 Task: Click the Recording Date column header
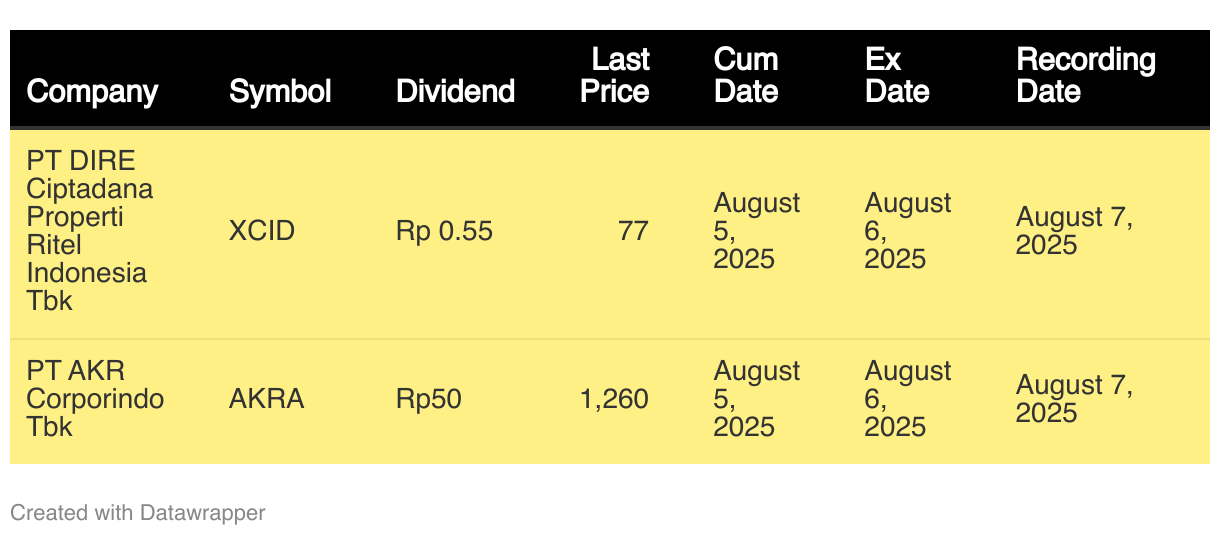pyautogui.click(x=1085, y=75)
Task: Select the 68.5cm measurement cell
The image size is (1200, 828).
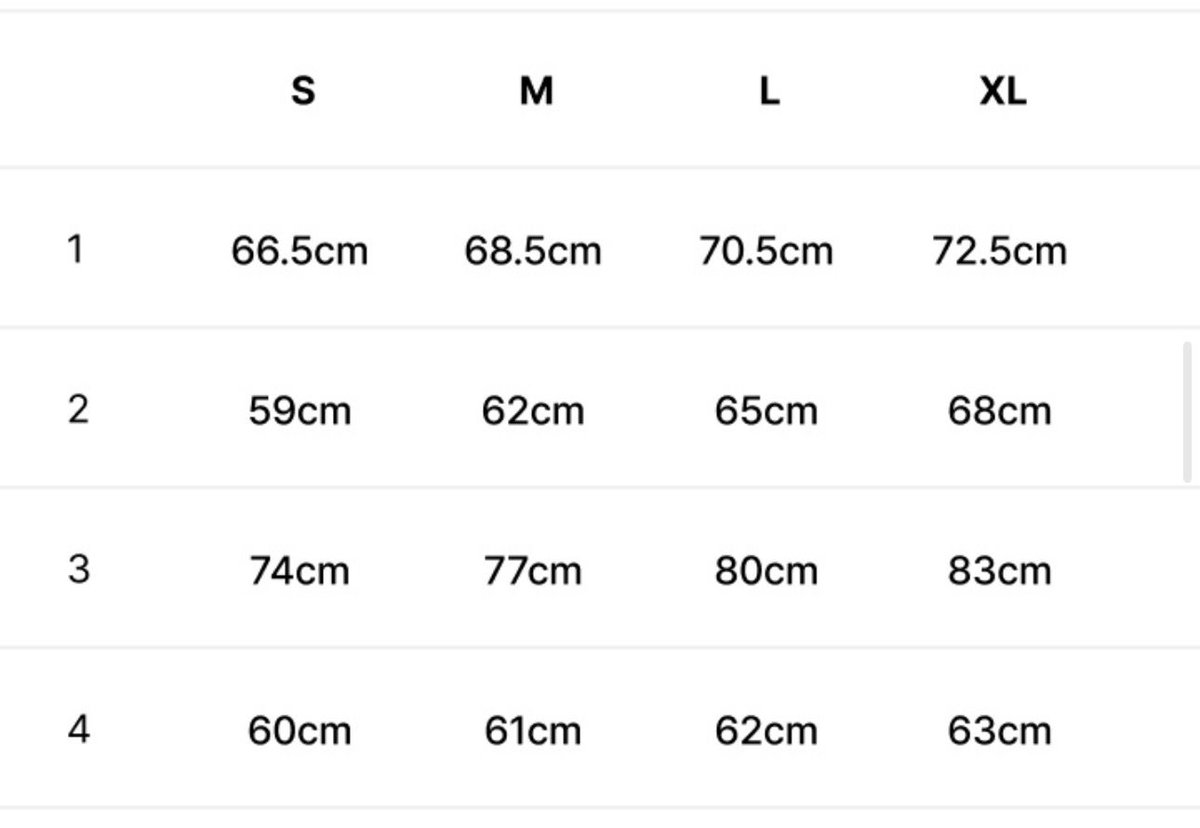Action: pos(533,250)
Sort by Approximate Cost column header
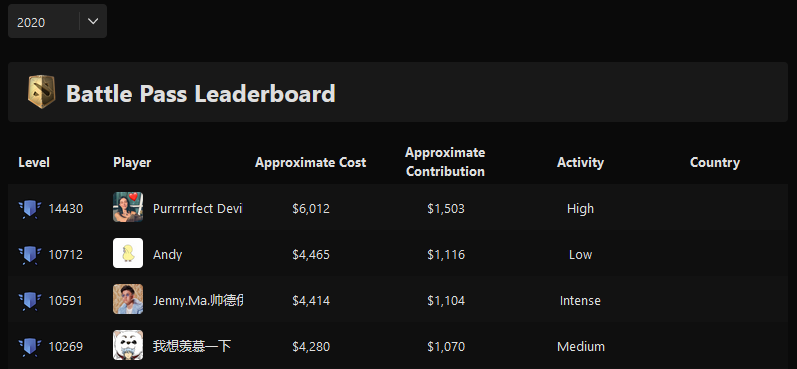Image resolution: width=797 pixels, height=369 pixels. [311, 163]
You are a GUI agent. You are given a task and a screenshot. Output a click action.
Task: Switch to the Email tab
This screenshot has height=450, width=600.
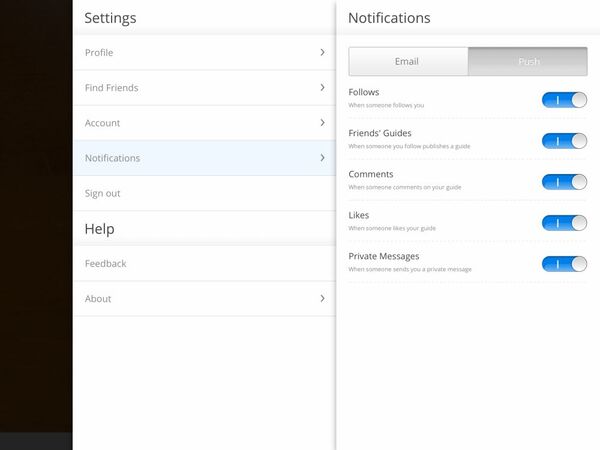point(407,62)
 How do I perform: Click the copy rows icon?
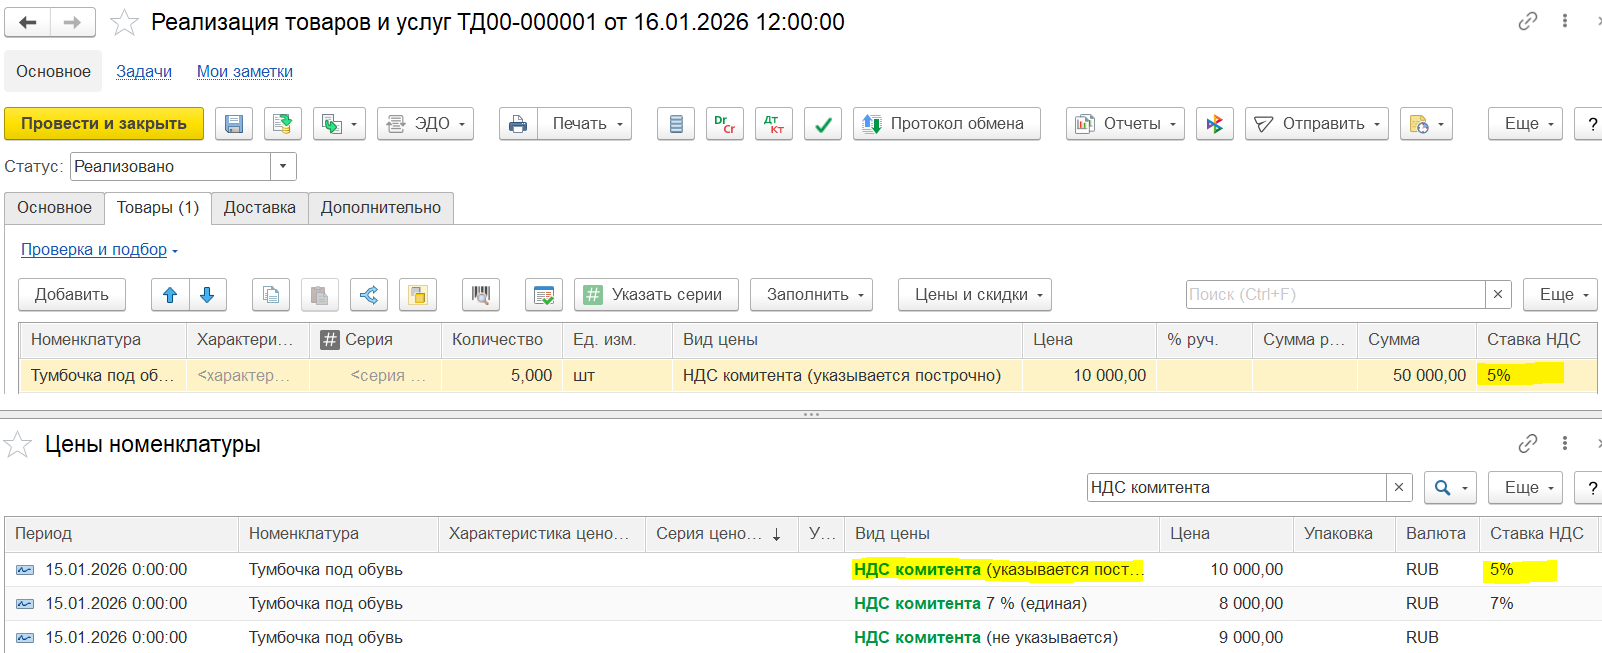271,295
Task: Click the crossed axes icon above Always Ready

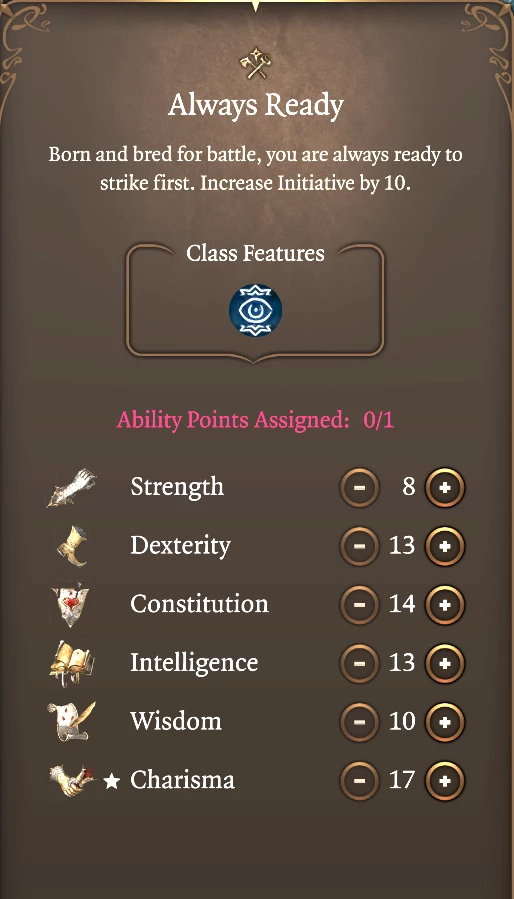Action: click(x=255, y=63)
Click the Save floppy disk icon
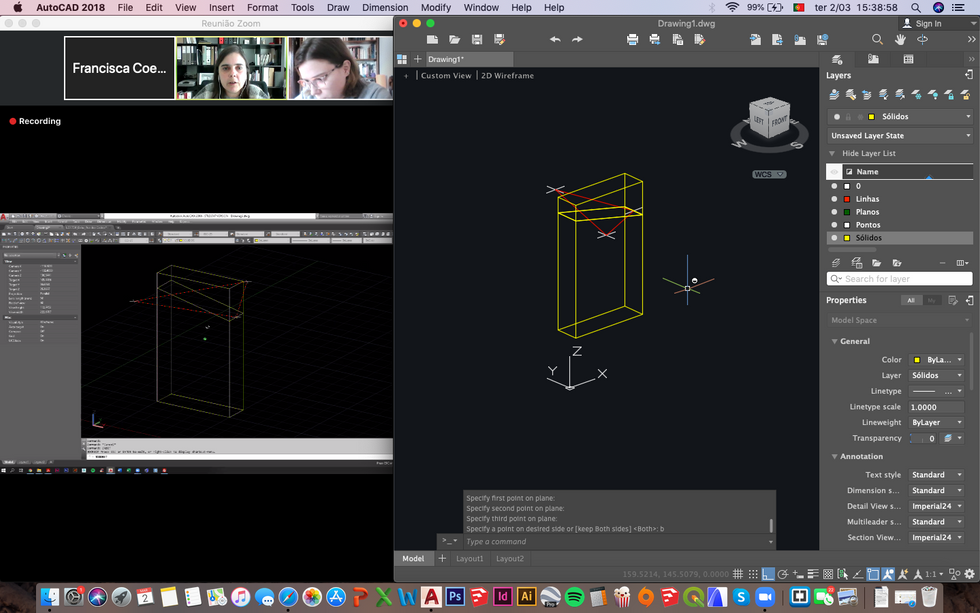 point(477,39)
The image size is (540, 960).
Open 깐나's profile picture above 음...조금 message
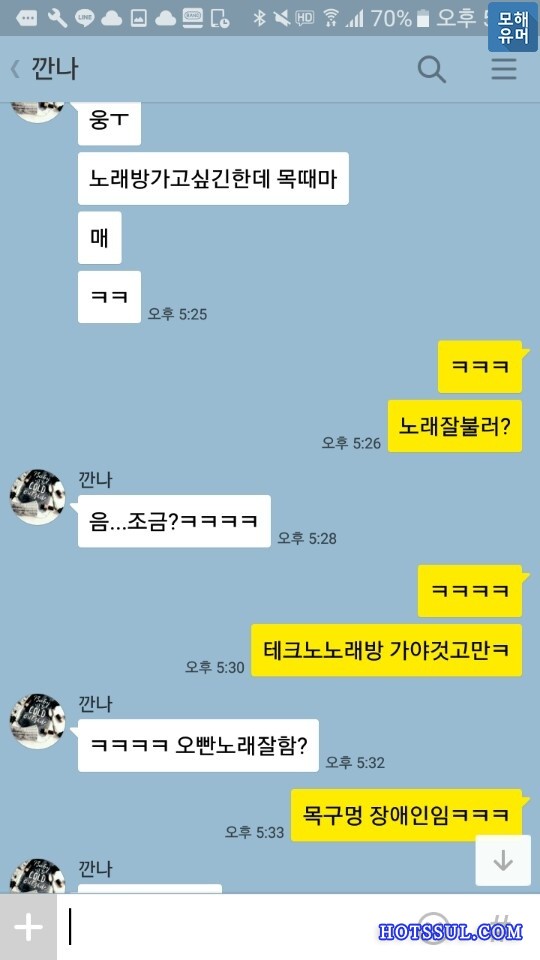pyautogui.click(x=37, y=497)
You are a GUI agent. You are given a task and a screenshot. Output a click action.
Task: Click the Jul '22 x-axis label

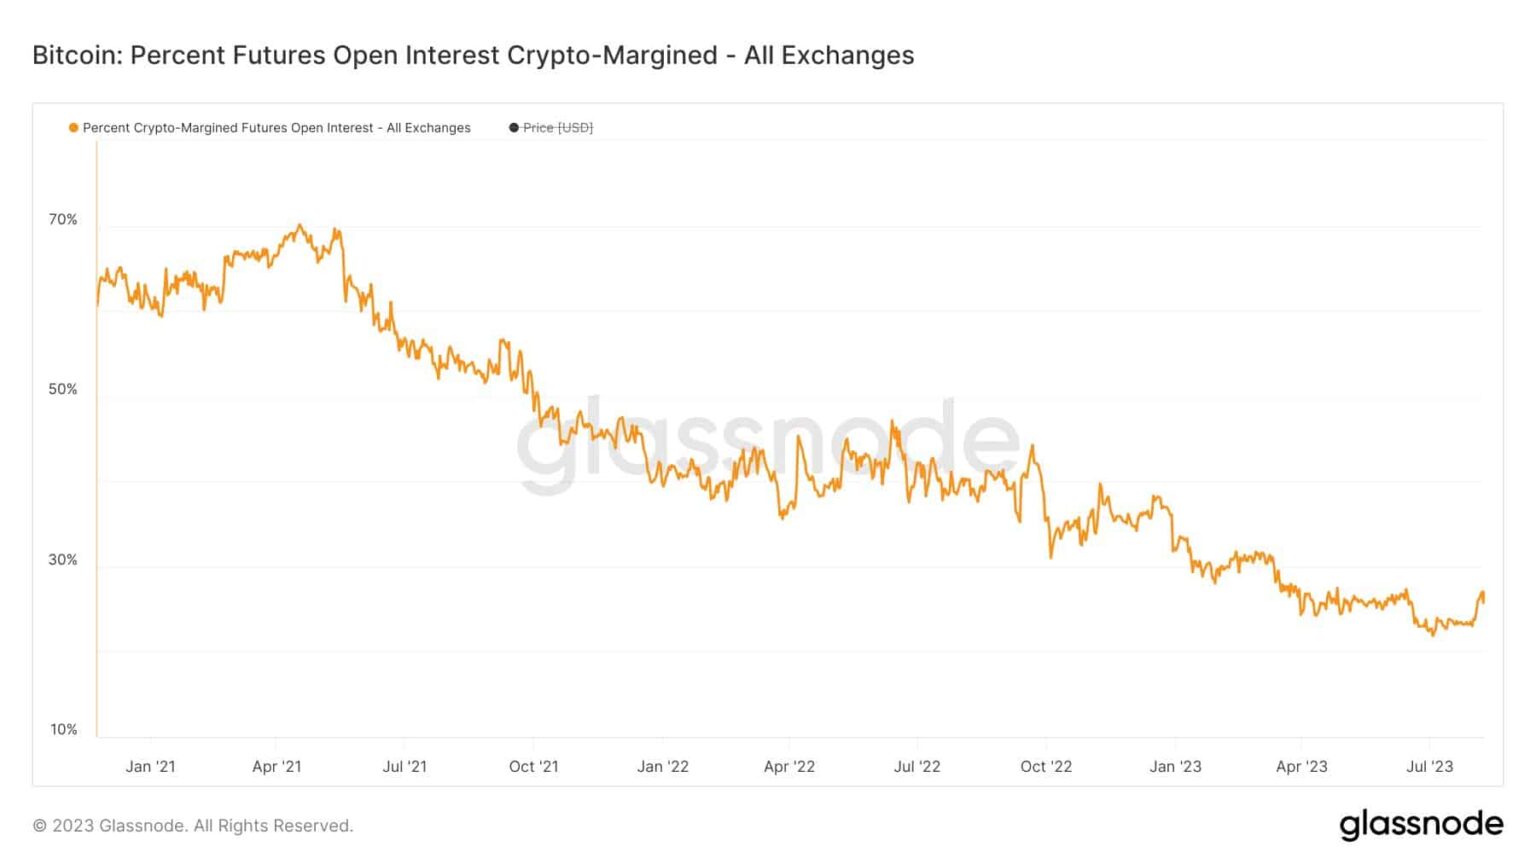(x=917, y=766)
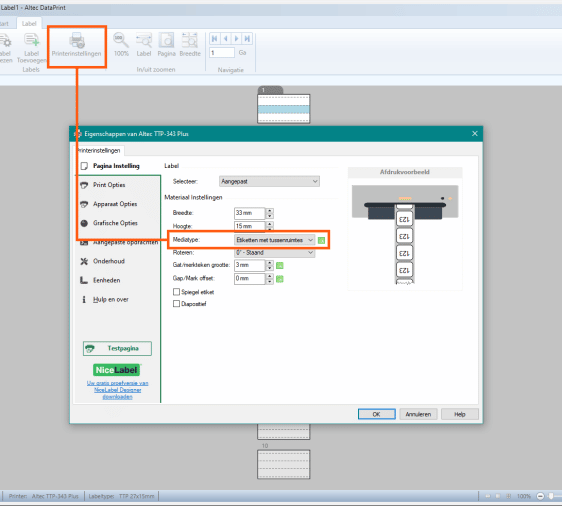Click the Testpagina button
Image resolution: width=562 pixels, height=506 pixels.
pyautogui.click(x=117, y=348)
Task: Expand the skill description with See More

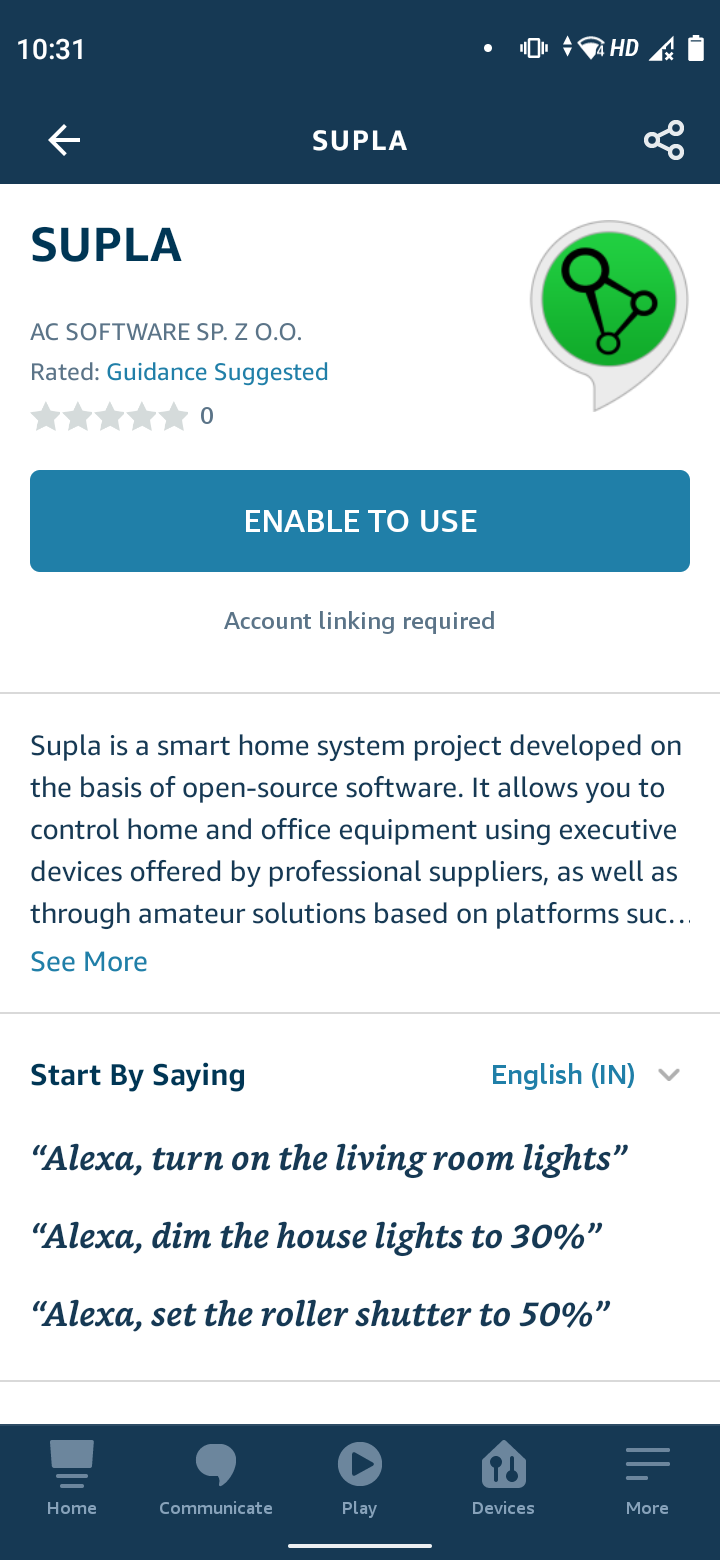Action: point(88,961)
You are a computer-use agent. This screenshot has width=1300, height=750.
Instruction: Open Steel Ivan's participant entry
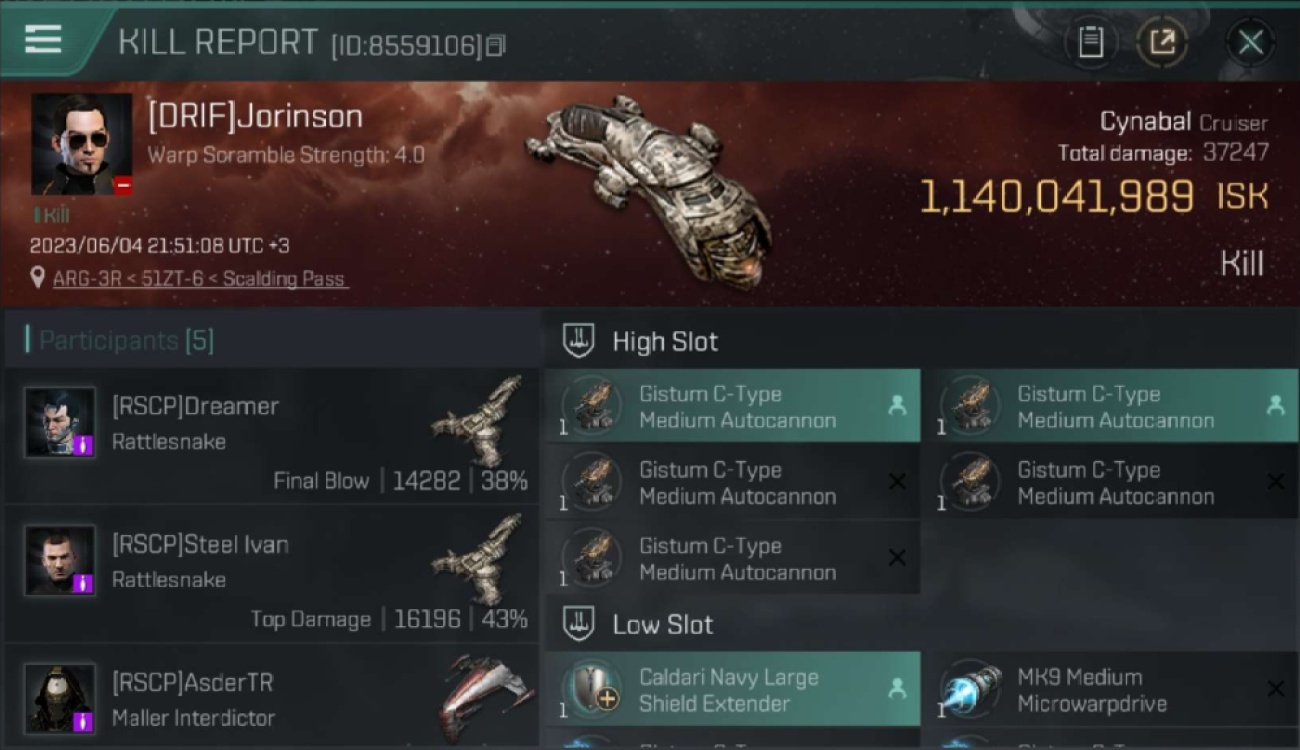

+--

» **GOAL OF THE EXERCISE**
Give all the lines above again, character for character, without pictures.

» **SOLUTION**
 Task: Click the Recording Date column header
pyautogui.click(x=1085, y=75)
Task: Select the 68.5cm measurement cell
The image size is (1200, 828).
Action: pos(533,250)
Sort by Approximate Cost column header
Image resolution: width=797 pixels, height=369 pixels. [311, 163]
You are a GUI agent. You are given a task and a screenshot. Output a click action.
Task: Switch to the Email tab
This screenshot has height=450, width=600.
point(407,62)
 How do I perform: Click the copy rows icon?
271,295
Task: Click the crossed axes icon above Always Ready

Action: click(x=255, y=63)
Click the Save floppy disk icon
 point(477,39)
The image size is (540, 960).
Open 깐나's profile picture above 음...조금 message
pyautogui.click(x=37, y=497)
You are a GUI agent. You are given a task and a screenshot. Output a click action.
Task: Click the Jul '22 x-axis label

(x=917, y=766)
Click the Testpagina button
Image resolution: width=562 pixels, height=506 pixels.
pyautogui.click(x=117, y=348)
Task: Expand the skill description with See More

Action: point(88,961)
You are a computer-use agent. This screenshot has width=1300, height=750.
Instruction: Open Steel Ivan's participant entry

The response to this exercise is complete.